→ **What to work on**
Repeat exactly what runs from the line containing "You are a computer-use" through the last line of the material below. Do not copy the pictures.

→ **Supplied material**
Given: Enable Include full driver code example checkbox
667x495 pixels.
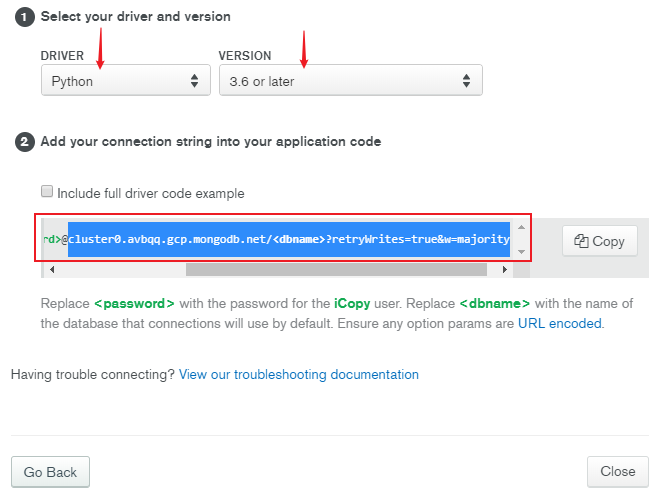Looking at the screenshot, I should pos(47,191).
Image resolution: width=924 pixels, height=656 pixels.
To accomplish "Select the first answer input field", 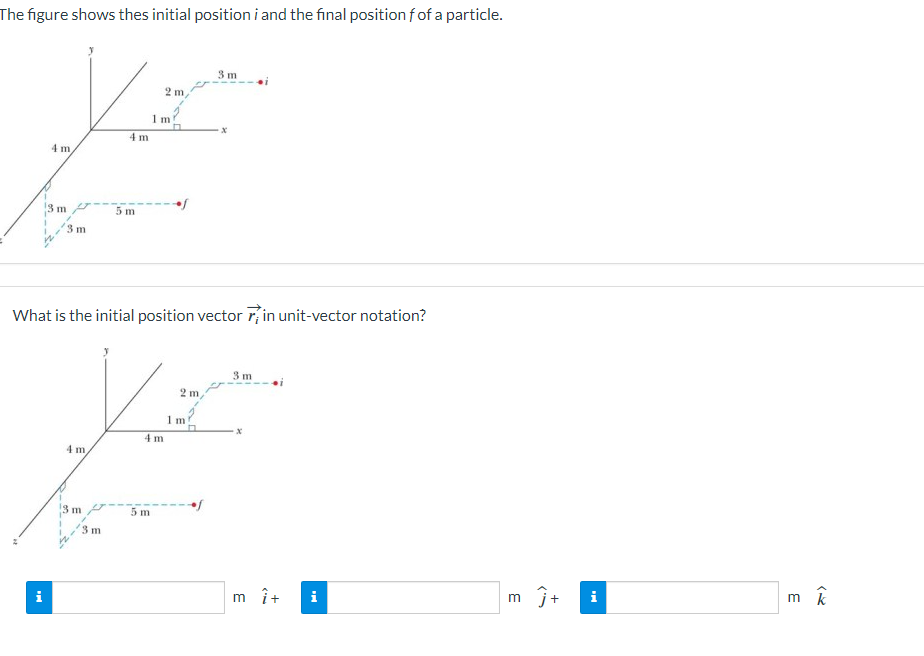I will tap(140, 597).
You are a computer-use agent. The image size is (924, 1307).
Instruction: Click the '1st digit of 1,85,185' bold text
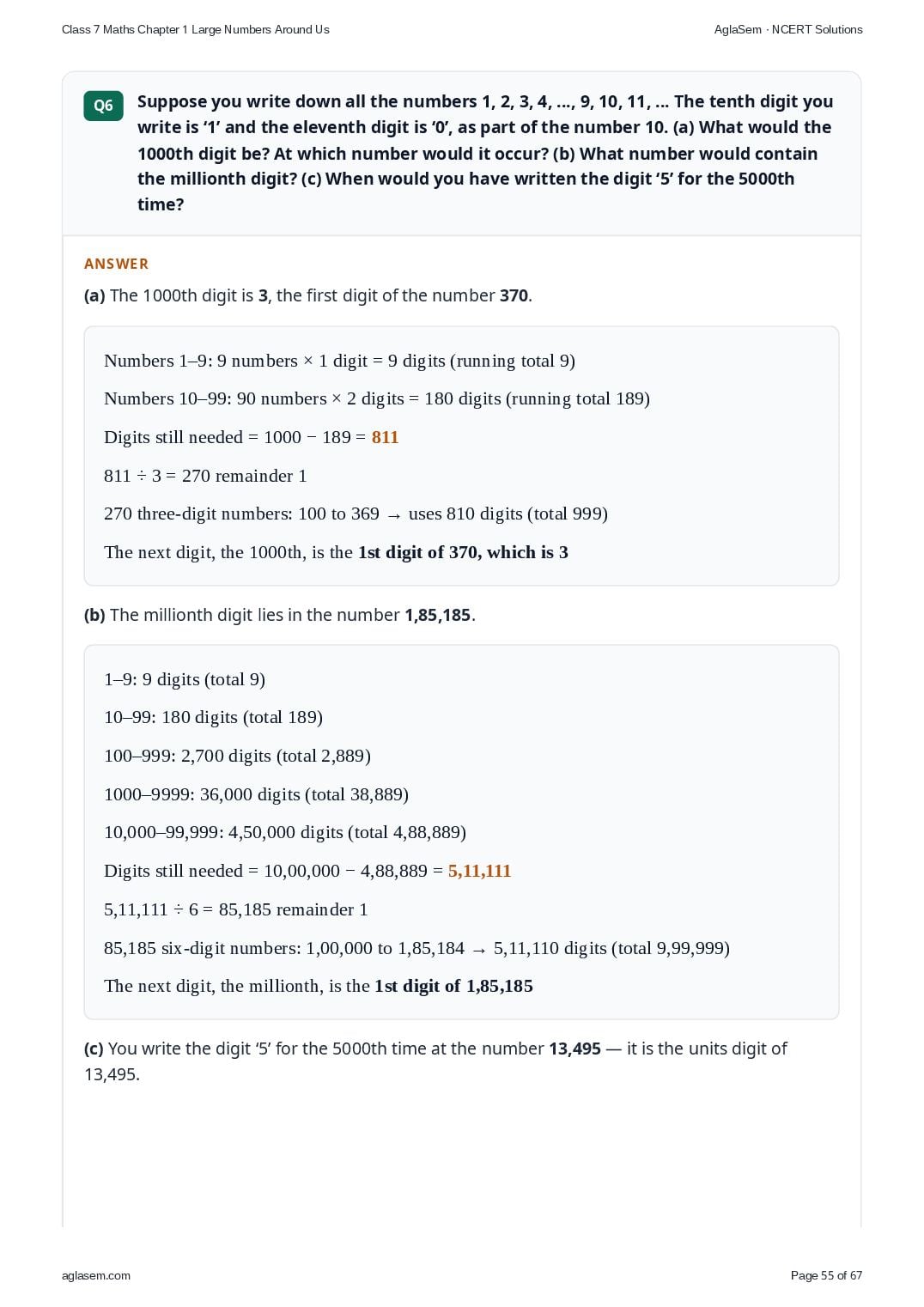pos(453,986)
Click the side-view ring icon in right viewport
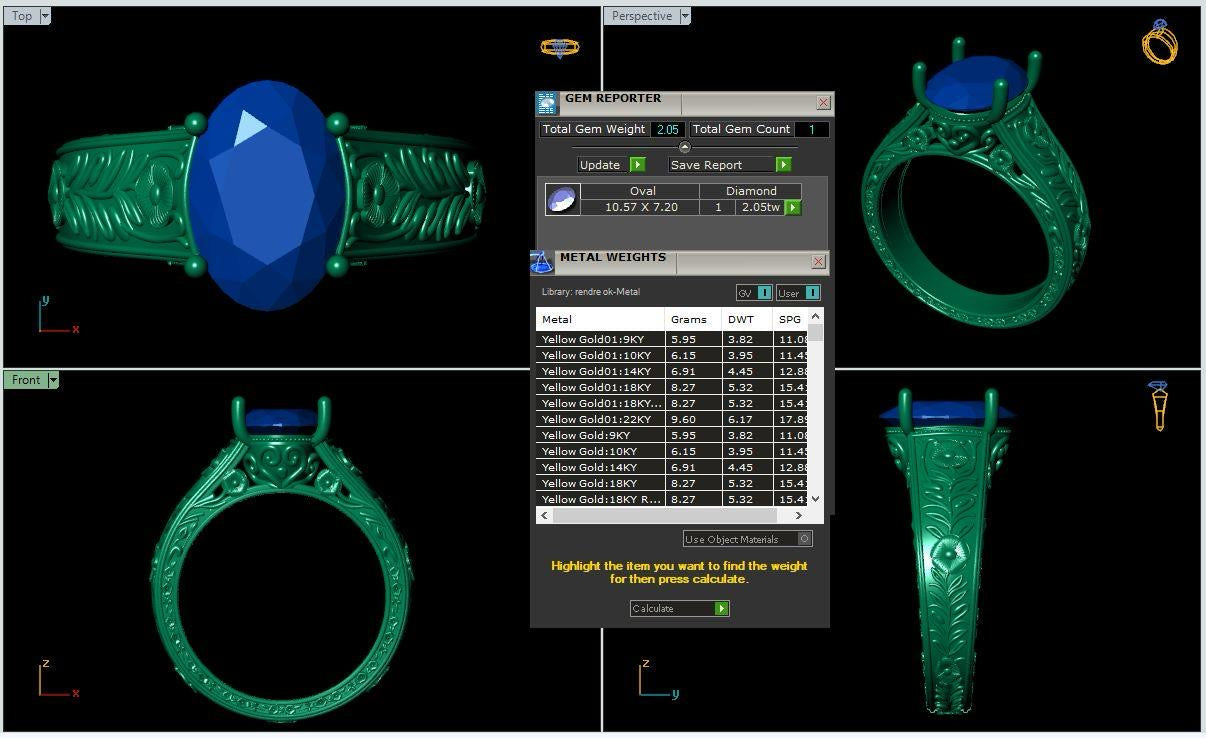Viewport: 1206px width, 738px height. click(x=1158, y=405)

→ **Task solution**
You are a computer-use agent. The image size is (924, 1307).
Instruction: Click the '1st digit of 1,85,185' bold text
pos(453,986)
Click the side-view ring icon in right viewport
Viewport: 1206px width, 738px height. click(x=1158, y=405)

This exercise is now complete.